THE NHS is always good for a laugh. When I was a boy the local cinemas - bug hutches - in downtown Leeds were packed for Doctor in the House and the first of the Carry on Nurse films.

The biggest giggle was at the pompous consultant surgeon Sir Lancelot Spratt who used to bully the junior doctors while the nurses did the stand-by-your-beds bit.

A generation later, Monty Python carried on (so to speak) this great tradition in their film, The Meaning of Life. By this time the authority figure mocked for his pomposity was not the great surgeon but the Administrator.

The NHS is still good for a laugh. Did you see the TV pictures over the weekend of Mr Blair visiting a ward and shaking hands with some nurses as part of his latest smoke-and-mirrors initiative to convince us that the NHS is not a shambles but "the envy of the world"? If Blair had gone in for realism instead of sentimentality, he wouldn't have been filmed talking to nurses but to bureaucrats.
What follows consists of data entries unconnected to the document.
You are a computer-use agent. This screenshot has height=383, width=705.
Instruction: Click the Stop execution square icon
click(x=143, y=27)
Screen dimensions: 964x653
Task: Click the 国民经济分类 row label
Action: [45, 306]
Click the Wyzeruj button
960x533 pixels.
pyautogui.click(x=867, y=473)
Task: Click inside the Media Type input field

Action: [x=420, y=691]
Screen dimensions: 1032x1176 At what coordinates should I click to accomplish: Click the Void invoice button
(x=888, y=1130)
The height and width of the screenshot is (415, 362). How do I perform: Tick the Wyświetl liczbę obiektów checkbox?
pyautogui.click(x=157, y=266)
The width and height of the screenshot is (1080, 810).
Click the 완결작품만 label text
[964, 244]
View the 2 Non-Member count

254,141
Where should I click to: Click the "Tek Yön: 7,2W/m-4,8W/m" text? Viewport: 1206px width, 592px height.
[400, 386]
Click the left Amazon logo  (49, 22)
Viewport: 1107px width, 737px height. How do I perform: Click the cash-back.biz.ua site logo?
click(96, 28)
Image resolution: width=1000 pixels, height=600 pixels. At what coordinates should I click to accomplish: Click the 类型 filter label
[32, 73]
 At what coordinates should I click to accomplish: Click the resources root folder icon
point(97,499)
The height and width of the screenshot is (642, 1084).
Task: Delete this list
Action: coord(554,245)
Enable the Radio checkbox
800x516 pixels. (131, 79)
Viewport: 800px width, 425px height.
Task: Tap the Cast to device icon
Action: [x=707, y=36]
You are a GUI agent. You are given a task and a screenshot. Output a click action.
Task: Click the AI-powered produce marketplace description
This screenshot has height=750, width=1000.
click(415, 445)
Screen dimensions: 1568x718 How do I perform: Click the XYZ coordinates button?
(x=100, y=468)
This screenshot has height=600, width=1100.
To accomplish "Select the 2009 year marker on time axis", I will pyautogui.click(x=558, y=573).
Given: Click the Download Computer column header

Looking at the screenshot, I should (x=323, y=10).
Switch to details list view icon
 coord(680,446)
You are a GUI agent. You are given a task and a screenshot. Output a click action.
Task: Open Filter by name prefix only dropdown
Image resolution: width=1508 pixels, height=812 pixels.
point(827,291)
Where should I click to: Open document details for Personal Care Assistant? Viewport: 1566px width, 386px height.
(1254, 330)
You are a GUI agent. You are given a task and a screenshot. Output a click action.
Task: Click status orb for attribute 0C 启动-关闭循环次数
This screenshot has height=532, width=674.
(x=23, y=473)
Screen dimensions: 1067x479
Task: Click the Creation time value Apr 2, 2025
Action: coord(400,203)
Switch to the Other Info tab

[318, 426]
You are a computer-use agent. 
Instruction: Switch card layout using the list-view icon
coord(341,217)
These are the personnel increased five-fold during the lifetime of his Government. And the achievement? Precisely nothing.

SO now it is officially confirmed that Tessa Jowell has been excluded from Cabinet meetings to discuss Iran these last three years - because her husband has reportedly been involved in a plan to sell civilian airlines to that aggressive dictatorship. Not military aircraft, you understand. Just passenger planes. And we know that passenger planes are perfectly harmless, don't we?

I don't know whether the accusation against Ms Jowell's husband is true, but there is enough disquiet in Government circles to ban Tessa from the Cabinet table. This is outrageous. There is a tradition in British government called "collective responsibility" in which the Ministers of the Crown discuss and pronounce with one voice. You can't have a functioning Cabinet when one of its members is excluded. Whatever other doubts may have been expressed about the suitability of Ms Jowell for high office, this anomaly should never have arisen. If there were questions over her husband's involvement with a dodgy foreign government, these questions should have been answered or she should have resigned.

I do apologise for banging on about Iran. I have a lot of sympathy with the notion that to worry about far-flung foreign parts while remaining sublimely ignorant about what's going on under your nose is the first sign of madness. And anyhow people don't want to read articles about nasty rumours of war. Besides there is this idiotic supposition that if you say war is likely you're a warmonger.

But don't listen to me. Here's what Niall Ferguson, one of the world's foremost historians, wrote last Sunday: "The USA is going to ask the UN to impose sanctions if Iran does not halt its programme of uranium enrichment. The other permanent members of the UN won't agree. And then? Well, when those missiles slam into the Iranian nuclear facilities, don't say I didn't warn you".

I repeat: the world is facing its worst crisis since Kennedy versus Khrushchev over Cuba.

* Peter Mullen is Rector of St Michael's, Cornhill, in the City of London, and Chaplain to the Stock Exchange.